__Your objective__: Copy the material below word for word, starting at the line that contains "Where should I click to: Click the 10/01/2024" and ending at the line that contains "click(602, 231)".
☆ ☆ ☆ ☆ ☆
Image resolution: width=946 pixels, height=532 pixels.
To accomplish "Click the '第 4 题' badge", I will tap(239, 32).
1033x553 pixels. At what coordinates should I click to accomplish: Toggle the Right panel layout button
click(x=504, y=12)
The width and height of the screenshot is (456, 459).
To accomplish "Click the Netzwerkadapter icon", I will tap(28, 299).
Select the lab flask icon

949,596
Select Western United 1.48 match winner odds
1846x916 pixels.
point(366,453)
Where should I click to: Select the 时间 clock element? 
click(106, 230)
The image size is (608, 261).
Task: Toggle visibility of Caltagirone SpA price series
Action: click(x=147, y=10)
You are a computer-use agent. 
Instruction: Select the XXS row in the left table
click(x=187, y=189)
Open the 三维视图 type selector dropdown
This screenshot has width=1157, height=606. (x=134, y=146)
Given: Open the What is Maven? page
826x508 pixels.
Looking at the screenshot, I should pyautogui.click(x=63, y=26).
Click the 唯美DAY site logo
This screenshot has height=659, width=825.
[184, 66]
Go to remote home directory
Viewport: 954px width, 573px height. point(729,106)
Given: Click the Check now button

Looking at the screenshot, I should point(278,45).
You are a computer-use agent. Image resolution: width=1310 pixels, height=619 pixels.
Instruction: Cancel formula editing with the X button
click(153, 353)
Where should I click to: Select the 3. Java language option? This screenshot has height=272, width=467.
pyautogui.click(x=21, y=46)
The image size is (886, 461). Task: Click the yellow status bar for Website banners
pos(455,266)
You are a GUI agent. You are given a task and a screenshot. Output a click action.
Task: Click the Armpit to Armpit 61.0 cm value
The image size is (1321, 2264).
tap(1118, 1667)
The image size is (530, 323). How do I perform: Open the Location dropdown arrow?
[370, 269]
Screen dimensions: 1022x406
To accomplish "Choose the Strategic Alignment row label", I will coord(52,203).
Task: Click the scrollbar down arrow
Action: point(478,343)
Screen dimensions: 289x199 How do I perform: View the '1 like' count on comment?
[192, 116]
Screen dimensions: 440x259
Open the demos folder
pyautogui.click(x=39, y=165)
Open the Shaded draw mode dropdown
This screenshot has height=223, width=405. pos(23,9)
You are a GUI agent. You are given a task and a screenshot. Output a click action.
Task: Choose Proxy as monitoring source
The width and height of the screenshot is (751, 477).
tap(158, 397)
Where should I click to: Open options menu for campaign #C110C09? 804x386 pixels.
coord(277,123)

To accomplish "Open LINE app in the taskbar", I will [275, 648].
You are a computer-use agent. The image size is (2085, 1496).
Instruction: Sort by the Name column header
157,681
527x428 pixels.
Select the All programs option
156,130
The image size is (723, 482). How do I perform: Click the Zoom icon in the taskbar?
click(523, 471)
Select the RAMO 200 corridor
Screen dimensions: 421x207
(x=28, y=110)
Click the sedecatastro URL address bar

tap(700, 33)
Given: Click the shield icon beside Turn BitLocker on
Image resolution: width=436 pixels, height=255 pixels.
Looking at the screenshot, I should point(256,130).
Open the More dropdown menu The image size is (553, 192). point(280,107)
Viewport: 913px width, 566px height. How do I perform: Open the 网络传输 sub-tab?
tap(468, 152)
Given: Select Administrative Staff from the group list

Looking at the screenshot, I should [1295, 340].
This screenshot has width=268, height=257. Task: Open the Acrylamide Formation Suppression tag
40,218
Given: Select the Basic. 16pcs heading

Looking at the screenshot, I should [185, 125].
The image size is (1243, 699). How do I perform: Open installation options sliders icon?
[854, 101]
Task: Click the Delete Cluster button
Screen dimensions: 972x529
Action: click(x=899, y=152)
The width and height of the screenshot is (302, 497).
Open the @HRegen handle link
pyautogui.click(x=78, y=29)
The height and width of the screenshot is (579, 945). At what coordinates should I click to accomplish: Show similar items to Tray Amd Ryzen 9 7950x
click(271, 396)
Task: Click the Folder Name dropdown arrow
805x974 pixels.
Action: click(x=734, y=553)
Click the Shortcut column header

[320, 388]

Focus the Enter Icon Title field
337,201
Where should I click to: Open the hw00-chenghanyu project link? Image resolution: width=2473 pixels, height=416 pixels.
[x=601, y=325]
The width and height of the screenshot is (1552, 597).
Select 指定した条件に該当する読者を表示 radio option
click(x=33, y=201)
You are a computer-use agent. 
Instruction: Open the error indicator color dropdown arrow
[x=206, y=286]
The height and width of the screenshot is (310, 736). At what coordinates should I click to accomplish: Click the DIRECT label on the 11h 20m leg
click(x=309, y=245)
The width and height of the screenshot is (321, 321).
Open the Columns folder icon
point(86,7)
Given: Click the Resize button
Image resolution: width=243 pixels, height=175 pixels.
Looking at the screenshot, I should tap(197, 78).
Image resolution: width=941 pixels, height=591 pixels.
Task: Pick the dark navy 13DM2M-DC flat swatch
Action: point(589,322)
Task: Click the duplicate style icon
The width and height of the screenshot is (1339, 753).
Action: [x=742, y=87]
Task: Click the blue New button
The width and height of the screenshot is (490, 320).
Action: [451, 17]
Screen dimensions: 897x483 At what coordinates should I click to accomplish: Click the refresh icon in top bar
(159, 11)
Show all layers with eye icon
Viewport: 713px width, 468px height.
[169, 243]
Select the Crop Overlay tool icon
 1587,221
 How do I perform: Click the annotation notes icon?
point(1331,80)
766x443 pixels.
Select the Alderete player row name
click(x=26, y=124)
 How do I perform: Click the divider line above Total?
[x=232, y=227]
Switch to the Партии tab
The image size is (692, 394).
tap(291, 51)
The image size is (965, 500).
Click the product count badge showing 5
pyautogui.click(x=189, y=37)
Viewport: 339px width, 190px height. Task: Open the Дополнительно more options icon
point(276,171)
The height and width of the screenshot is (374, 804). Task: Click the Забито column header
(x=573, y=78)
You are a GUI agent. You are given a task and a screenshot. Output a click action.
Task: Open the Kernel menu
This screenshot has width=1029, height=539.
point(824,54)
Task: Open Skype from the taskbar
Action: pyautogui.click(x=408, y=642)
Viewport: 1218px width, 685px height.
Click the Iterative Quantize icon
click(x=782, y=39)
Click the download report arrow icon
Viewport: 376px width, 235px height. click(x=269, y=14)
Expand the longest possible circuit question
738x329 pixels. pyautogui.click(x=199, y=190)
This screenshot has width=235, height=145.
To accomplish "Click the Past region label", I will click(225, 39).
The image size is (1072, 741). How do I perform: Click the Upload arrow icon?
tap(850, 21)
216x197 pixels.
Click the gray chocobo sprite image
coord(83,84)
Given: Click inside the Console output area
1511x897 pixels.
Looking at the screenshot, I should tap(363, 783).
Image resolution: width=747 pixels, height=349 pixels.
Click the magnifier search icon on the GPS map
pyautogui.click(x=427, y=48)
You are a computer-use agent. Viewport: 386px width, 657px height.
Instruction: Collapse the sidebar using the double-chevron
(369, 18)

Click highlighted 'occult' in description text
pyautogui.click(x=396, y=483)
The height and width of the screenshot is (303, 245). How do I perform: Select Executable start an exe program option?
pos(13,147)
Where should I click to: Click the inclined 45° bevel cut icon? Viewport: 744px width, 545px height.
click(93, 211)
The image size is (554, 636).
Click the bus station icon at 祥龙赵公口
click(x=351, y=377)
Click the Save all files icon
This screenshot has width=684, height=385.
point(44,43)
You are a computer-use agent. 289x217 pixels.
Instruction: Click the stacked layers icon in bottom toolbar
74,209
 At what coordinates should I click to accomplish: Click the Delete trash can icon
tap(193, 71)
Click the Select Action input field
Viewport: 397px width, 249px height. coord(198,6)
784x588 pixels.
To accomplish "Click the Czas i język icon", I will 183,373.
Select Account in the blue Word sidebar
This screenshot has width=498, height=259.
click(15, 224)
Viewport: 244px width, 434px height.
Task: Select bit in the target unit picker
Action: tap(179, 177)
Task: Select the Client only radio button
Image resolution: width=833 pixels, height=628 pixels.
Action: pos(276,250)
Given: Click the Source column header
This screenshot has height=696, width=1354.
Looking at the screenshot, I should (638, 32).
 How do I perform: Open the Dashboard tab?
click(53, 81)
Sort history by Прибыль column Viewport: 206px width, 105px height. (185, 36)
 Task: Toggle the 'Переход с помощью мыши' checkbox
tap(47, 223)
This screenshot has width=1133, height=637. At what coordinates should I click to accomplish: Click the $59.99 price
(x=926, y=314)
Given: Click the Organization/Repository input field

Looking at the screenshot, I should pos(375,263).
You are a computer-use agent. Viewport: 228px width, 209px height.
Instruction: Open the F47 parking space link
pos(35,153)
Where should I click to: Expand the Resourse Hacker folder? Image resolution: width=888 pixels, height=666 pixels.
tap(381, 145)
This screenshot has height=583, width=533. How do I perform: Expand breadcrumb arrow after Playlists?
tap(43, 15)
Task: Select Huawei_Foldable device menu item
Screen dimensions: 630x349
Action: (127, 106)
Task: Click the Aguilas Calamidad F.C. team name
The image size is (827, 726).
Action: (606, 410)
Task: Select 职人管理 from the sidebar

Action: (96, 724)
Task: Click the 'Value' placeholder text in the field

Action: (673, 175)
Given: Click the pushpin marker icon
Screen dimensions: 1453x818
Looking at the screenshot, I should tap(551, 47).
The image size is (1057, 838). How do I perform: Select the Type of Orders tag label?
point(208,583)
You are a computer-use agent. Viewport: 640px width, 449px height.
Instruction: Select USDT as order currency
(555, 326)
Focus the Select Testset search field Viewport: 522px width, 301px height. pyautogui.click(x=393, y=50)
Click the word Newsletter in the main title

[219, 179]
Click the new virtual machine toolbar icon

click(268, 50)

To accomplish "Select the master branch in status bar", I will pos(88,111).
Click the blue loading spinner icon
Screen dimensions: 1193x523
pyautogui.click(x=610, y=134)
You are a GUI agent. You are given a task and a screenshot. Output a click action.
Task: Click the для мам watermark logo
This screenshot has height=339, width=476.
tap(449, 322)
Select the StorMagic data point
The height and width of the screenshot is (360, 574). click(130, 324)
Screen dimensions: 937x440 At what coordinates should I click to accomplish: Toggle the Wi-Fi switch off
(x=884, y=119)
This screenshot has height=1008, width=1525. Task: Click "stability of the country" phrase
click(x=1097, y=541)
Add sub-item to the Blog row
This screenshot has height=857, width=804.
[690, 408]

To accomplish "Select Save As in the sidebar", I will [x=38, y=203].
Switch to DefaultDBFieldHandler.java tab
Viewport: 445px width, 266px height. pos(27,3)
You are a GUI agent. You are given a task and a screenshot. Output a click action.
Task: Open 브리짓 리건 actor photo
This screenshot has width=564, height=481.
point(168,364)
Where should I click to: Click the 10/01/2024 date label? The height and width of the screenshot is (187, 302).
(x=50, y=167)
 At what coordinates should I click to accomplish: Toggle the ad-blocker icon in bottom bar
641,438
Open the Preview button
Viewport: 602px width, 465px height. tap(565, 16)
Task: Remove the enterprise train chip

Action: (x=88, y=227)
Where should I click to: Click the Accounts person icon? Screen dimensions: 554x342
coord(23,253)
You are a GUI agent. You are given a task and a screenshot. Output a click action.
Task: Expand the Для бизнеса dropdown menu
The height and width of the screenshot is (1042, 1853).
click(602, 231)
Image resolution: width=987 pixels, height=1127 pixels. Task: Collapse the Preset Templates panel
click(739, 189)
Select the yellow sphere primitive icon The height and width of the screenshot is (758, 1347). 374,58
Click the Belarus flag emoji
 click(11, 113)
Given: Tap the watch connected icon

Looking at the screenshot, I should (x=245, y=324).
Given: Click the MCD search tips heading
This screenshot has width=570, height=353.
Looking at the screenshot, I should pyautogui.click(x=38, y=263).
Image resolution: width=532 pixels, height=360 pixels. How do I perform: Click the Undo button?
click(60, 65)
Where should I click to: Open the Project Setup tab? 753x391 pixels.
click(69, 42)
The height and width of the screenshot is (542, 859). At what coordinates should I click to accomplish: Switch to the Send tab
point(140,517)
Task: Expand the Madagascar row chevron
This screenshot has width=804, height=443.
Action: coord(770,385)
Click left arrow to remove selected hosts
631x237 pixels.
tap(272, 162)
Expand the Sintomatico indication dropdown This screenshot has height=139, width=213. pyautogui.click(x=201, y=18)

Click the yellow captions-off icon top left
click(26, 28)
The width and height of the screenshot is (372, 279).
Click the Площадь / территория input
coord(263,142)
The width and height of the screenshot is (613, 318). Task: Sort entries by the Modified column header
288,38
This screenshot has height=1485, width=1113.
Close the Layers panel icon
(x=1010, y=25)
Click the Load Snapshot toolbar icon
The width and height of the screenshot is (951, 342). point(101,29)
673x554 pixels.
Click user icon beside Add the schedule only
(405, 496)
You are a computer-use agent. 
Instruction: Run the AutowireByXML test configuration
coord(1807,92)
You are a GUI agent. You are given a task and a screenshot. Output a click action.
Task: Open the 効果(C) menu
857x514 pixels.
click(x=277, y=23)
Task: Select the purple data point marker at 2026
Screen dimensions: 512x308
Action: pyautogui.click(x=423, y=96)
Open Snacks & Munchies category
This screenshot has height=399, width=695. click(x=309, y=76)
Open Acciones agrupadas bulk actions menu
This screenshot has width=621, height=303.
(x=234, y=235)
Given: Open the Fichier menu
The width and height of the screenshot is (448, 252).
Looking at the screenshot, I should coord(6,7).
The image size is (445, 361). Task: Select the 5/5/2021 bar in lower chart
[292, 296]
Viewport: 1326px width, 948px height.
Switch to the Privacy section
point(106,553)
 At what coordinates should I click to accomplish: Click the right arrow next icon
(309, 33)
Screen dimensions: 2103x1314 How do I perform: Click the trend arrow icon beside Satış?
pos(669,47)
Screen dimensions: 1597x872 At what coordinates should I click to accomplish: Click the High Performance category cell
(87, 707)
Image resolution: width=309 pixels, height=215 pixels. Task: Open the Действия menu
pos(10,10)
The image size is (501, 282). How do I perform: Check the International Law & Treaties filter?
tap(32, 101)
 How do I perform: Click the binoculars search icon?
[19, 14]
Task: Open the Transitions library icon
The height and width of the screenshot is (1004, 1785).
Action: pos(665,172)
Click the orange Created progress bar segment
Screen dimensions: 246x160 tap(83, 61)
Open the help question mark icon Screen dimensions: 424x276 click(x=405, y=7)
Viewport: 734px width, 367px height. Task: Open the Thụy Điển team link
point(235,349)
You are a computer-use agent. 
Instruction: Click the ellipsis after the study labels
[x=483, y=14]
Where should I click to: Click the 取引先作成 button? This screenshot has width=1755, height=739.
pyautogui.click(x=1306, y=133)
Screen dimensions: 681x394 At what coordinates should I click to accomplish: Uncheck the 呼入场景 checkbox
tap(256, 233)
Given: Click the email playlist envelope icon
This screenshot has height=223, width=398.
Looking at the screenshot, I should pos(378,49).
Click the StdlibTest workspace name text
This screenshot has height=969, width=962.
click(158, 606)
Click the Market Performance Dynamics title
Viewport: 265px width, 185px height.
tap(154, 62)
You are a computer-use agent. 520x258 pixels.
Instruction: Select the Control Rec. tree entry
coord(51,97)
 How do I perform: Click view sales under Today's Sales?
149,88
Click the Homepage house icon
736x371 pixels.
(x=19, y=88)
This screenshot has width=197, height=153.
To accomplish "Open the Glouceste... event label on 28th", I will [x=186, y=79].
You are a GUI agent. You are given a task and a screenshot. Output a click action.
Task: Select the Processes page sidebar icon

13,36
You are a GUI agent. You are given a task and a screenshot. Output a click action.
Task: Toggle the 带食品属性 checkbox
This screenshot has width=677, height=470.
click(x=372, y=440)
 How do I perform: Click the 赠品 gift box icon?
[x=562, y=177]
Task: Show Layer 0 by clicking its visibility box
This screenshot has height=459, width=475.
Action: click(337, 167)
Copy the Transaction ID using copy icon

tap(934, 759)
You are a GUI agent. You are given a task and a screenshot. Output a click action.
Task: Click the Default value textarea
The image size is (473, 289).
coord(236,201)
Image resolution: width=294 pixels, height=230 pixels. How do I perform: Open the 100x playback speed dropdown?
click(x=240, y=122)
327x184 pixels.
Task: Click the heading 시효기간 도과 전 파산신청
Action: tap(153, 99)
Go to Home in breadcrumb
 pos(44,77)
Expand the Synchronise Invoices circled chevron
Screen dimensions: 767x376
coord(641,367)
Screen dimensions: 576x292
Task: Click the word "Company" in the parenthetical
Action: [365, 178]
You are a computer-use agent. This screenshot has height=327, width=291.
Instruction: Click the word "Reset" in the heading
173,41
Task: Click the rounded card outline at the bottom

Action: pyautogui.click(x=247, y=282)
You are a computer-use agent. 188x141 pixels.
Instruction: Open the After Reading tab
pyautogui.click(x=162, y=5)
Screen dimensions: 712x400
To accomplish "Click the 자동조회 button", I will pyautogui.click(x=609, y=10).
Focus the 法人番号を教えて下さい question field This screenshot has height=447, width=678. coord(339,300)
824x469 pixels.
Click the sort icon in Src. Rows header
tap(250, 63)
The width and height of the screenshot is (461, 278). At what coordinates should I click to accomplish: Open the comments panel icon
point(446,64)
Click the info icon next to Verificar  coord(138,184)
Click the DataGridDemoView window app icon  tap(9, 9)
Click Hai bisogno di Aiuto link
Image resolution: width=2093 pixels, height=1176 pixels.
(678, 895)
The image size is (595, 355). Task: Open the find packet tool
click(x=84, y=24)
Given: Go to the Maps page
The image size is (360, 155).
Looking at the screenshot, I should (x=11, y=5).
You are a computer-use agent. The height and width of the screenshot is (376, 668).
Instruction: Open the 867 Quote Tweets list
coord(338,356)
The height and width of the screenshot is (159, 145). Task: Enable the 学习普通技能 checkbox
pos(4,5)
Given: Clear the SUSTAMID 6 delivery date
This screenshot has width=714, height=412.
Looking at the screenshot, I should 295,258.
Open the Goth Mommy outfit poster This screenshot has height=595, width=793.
☆ ☆ ☆ ☆ ☆
__Result of this exercise__:
Where should I click to: Click the 10/01/2024 date label? The height and width of the screenshot is (187, 302).
(x=50, y=167)
 At what coordinates should I click to accomplish: Toggle the ad-blocker icon in bottom bar
641,438
Open the Preview button
Viewport: 602px width, 465px height. tap(565, 16)
Task: Remove the enterprise train chip

Action: (x=88, y=227)
Where should I click to: Click the Accounts person icon? Screen dimensions: 554x342
coord(23,253)
You are a GUI agent. You are given a task and a screenshot. Output a click action.
Task: Expand the Для бизнеса dropdown menu
The height and width of the screenshot is (1042, 1853).
click(602, 231)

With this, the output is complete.